A Day Longer Than a Year
Let’s get the mind-bending numbers out of the way first. A 'year' is the time it takes for a planet to complete one full orbit around the Sun. For Venus, this journey takes about 225 Earth days. A 'day' is the time it takes for a planet to complete one full rotation
on its own axis. On Earth, that’s 24 hours. On Venus, it’s a staggering 243 Earth days. So yes, you read that right: Venus completes an entire trip around the Sun in less time than it takes for it to spin around just once. If you could stand on its surface, you would celebrate your New Year's Day before the first day was even over. This makes Venus the only planet in our solar system with a day longer than its year.
The Slow, Backward Spin
The strangeness doesn’t stop there. Almost every planet in our solar system, including Earth, spins on its axis in a counter-clockwise direction. If you look down from above the North Pole, you’d see the planet turning left. This is called prograde rotation. Venus, however, does the opposite. It spins clockwise, a motion known as retrograde rotation. This means that on Venus, the Sun would appear to rise in the west and set in the east. The combination of this incredibly slow rotation and its backward direction creates a truly alien sense of time. While its rotational period (a sidereal day) is 243 Earth days, the time from one sunrise to the next (a solar day) is about 117 Earth days. So you’d experience roughly two sunrises for every full year on the planet.
Why Is Venus So Weird?
Scientists don't have a single, definitive answer for Venus’s peculiar rotation, but there are two leading theories. The first involves a colossal impact. Early in the solar system's chaotic history, a massive asteroid or protoplanet could have slammed into Venus, either drastically slowing its original spin or even flipping it upside down. If it was flipped, its spin would appear retrograde from our perspective. The second theory points to Venus’s incredibly thick and heavy atmosphere. This dense blanket of carbon dioxide, 90 times thicker than Earth’s, might have created powerful atmospheric tides. Over billions of years, the gravitational pull of the Sun on this bulky atmosphere could have generated enough friction to slow the planet's rotation to its current crawl and eventually reverse it.

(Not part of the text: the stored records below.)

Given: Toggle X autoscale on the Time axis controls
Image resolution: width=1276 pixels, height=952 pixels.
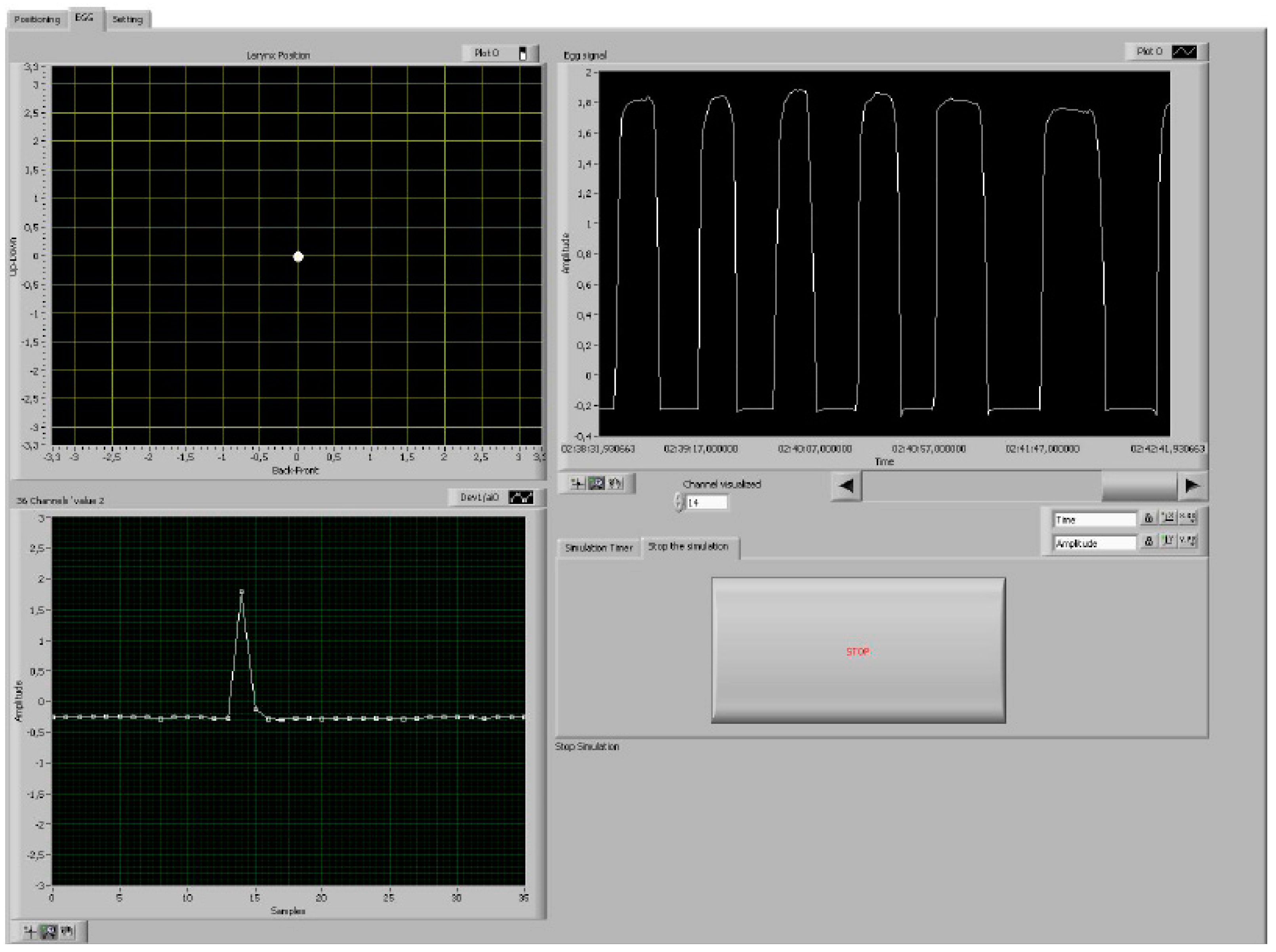Looking at the screenshot, I should (1168, 517).
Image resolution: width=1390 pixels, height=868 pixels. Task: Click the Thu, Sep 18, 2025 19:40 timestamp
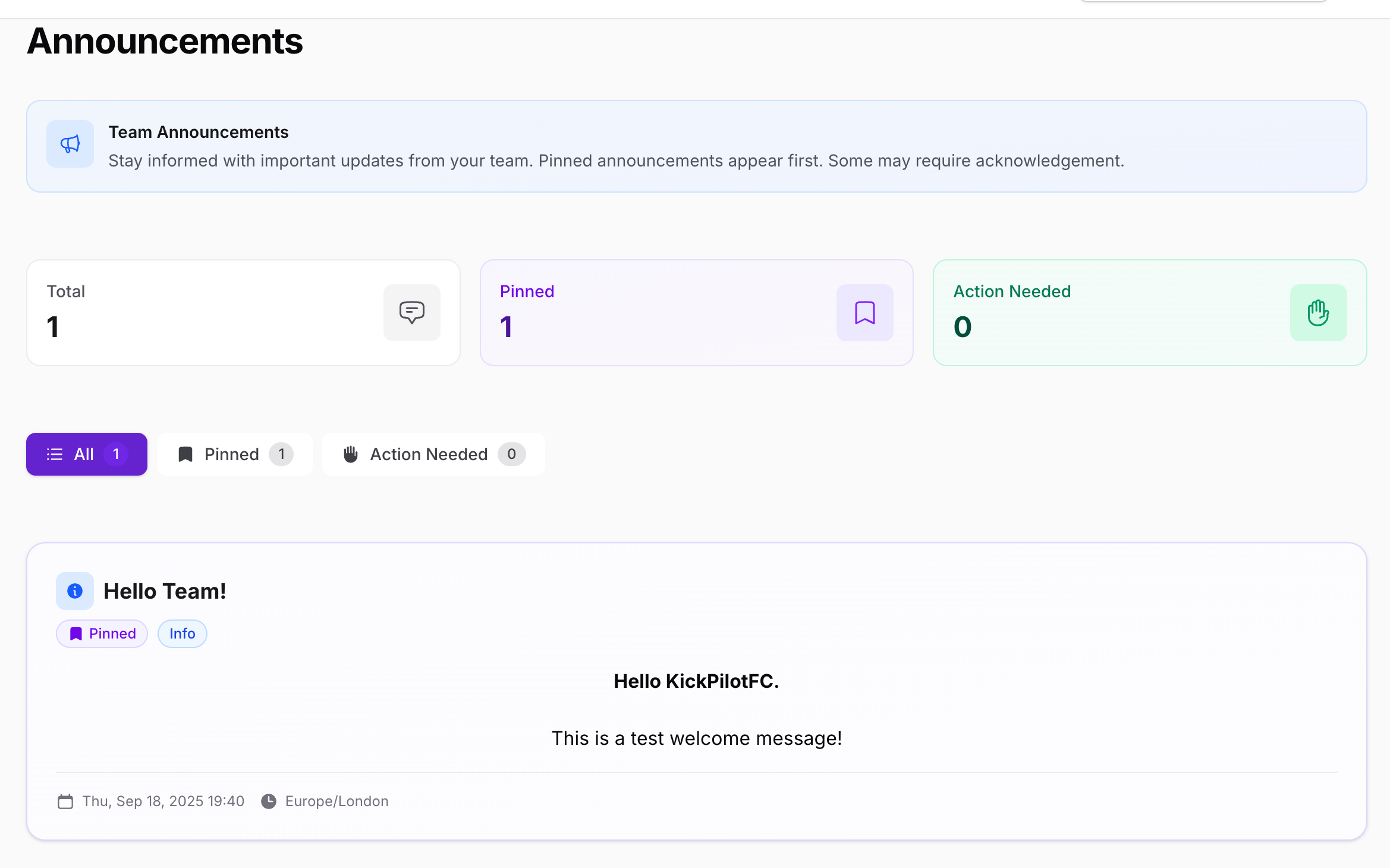pyautogui.click(x=163, y=801)
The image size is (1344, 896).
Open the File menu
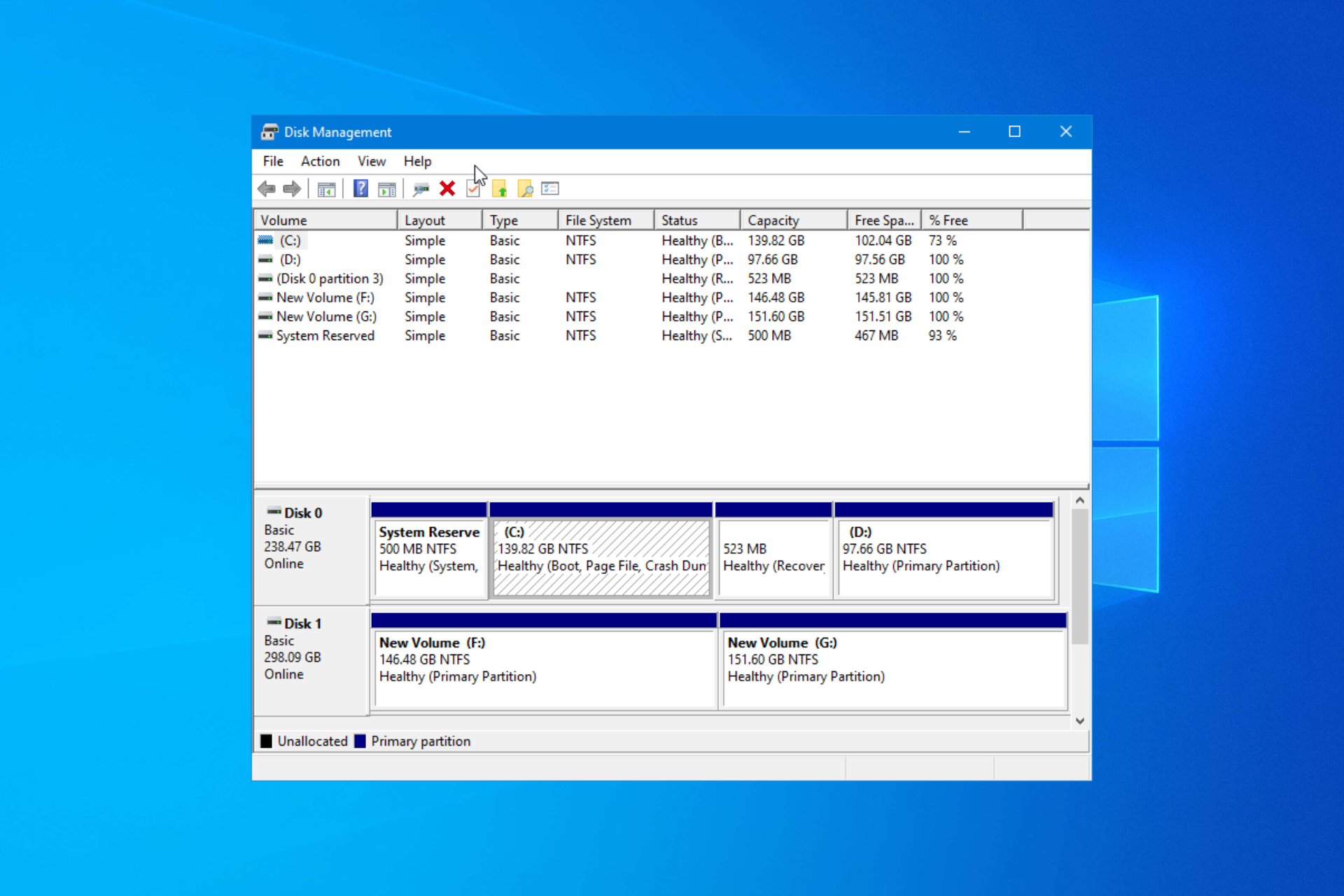tap(273, 161)
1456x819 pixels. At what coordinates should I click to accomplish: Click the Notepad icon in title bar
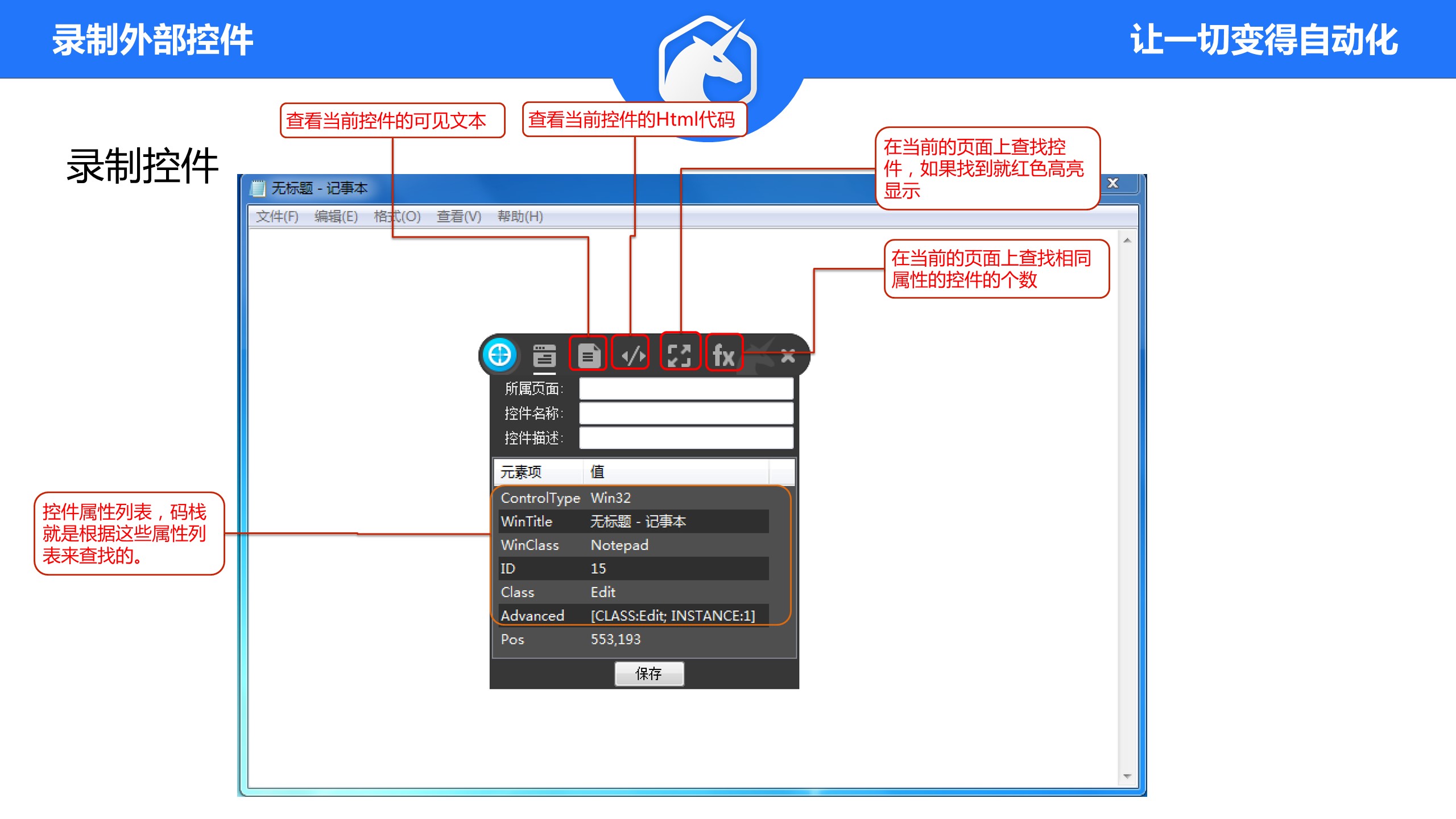[259, 188]
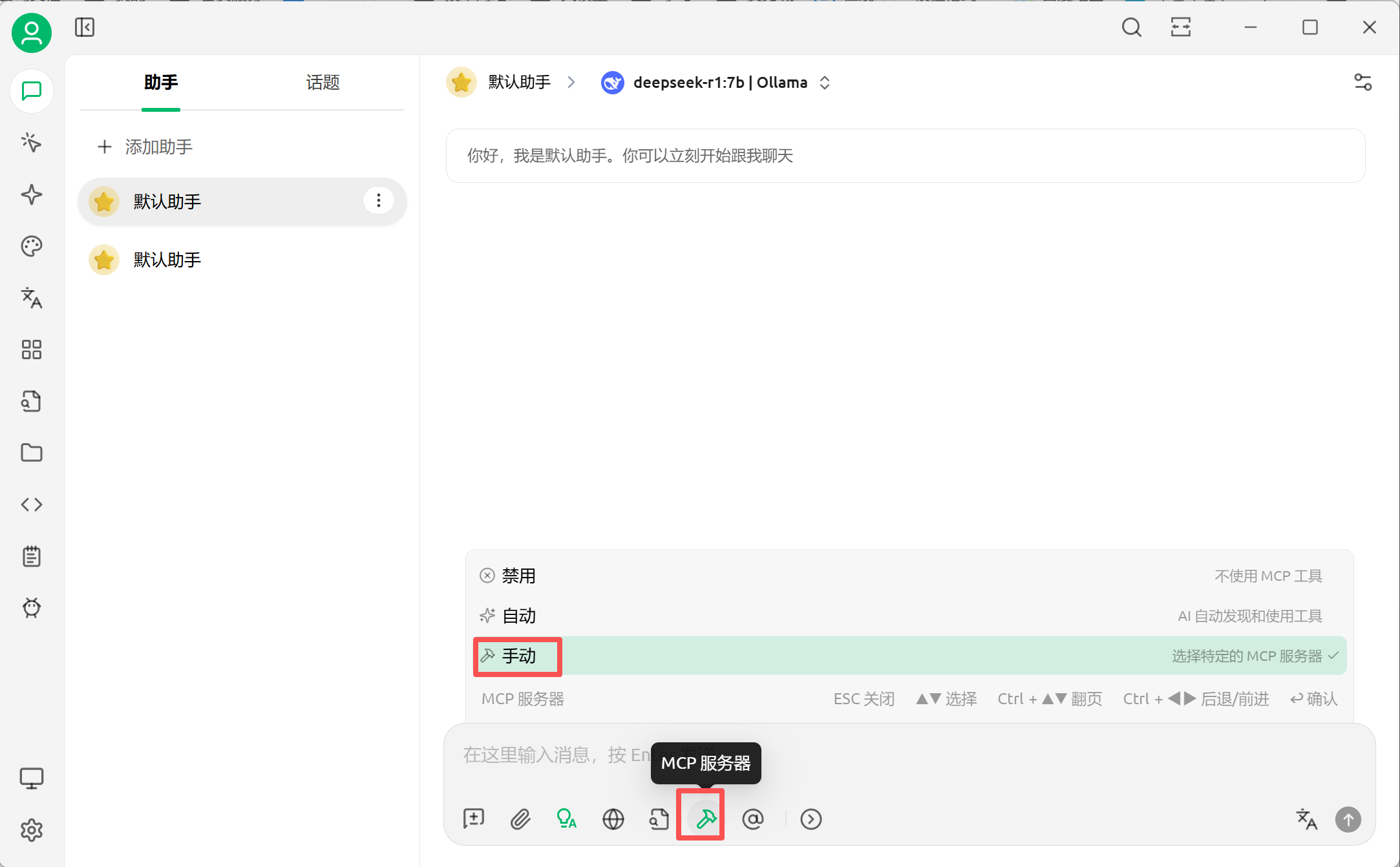Click the new topic icon in input bar

[474, 819]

Earth’s Twisted Sister Planet
Venus is often called Earth’s 'sister planet' because of its similar size and mass. But that's where the family resemblance ends. The slow day is just one feature of its hellish landscape. This sluggish rotation might have contributed to the planet’s runaway greenhouse effect. Without a faster spin, Venus couldn't generate a protective magnetic field like Earth's. This left its atmosphere vulnerable to the solar wind, which stripped away its water over billions of years. Today, the surface temperature on Venus is a scorching 465°C—hot enough to melt lead. The atmospheric pressure is over 90 times that of Earth at sea level, equivalent to being a kilometre deep in our ocean. Add clouds of sulfuric acid, and you have a world that is anything but hospitable.